→ **Aufgabenstellung**: Geben Sie die Zeilen der Datensätze unverändert wieder, beginnend mit der Zeile, die „Image resolution: width=1561“ enthält, und endend mit dem Ende der Datensätze.

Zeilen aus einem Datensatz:
- - -
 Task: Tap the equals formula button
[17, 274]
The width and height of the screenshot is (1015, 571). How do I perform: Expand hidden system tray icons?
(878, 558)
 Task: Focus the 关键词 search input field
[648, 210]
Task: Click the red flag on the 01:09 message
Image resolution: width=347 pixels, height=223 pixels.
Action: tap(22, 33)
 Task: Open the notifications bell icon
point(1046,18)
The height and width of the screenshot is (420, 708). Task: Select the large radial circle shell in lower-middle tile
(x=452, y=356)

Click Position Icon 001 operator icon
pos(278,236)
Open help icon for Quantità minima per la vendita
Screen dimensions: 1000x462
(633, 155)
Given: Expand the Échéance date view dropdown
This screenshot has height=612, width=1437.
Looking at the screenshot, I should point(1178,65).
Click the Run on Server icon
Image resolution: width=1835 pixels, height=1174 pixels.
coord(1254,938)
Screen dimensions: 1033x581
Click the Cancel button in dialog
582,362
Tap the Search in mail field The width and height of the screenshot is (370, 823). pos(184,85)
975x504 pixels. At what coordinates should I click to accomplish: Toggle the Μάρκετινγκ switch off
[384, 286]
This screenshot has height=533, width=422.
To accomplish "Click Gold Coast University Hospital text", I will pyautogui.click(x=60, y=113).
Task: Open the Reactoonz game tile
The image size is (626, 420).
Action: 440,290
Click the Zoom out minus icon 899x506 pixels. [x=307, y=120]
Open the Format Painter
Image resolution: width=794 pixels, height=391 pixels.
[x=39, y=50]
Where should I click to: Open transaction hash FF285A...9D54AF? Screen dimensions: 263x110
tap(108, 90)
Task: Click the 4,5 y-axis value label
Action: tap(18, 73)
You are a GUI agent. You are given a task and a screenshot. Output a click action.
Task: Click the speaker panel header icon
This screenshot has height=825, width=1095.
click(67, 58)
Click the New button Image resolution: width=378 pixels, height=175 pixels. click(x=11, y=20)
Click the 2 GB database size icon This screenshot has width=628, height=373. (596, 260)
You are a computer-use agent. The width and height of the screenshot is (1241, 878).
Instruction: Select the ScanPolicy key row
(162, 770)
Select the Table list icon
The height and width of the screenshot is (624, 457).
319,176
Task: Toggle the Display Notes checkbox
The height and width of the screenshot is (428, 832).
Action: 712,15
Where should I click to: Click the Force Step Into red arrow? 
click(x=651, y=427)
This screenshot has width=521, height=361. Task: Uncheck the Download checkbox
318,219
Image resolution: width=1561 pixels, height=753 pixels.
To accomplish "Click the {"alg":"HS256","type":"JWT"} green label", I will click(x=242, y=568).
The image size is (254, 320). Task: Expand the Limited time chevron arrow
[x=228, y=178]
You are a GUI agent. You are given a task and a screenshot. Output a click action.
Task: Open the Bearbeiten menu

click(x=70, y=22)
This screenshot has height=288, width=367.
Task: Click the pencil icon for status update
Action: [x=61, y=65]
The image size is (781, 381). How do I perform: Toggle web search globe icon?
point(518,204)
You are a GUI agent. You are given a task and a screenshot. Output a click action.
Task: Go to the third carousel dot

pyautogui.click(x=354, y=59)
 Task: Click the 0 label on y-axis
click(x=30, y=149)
- - -
→ **Schriftliche Antwort**:
Image resolution: width=1561 pixels, height=753 pixels.
To accomplish "Click the {"alg":"HS256","type":"JWT"} green label", I will click(x=242, y=568).
The image size is (254, 320). Task: Expand the Limited time chevron arrow
[x=228, y=178]
You are a GUI agent. You are given a task and a screenshot. Output a click action.
Task: Open the Bearbeiten menu

click(x=70, y=22)
This screenshot has height=288, width=367.
Task: Click the pencil icon for status update
Action: [x=61, y=65]
The image size is (781, 381). How do I perform: Toggle web search globe icon?
point(518,204)
You are a GUI agent. You are given a task and a screenshot. Output a click action.
Task: Go to the third carousel dot

pyautogui.click(x=354, y=59)
 Task: Click the 0 label on y-axis
click(x=30, y=149)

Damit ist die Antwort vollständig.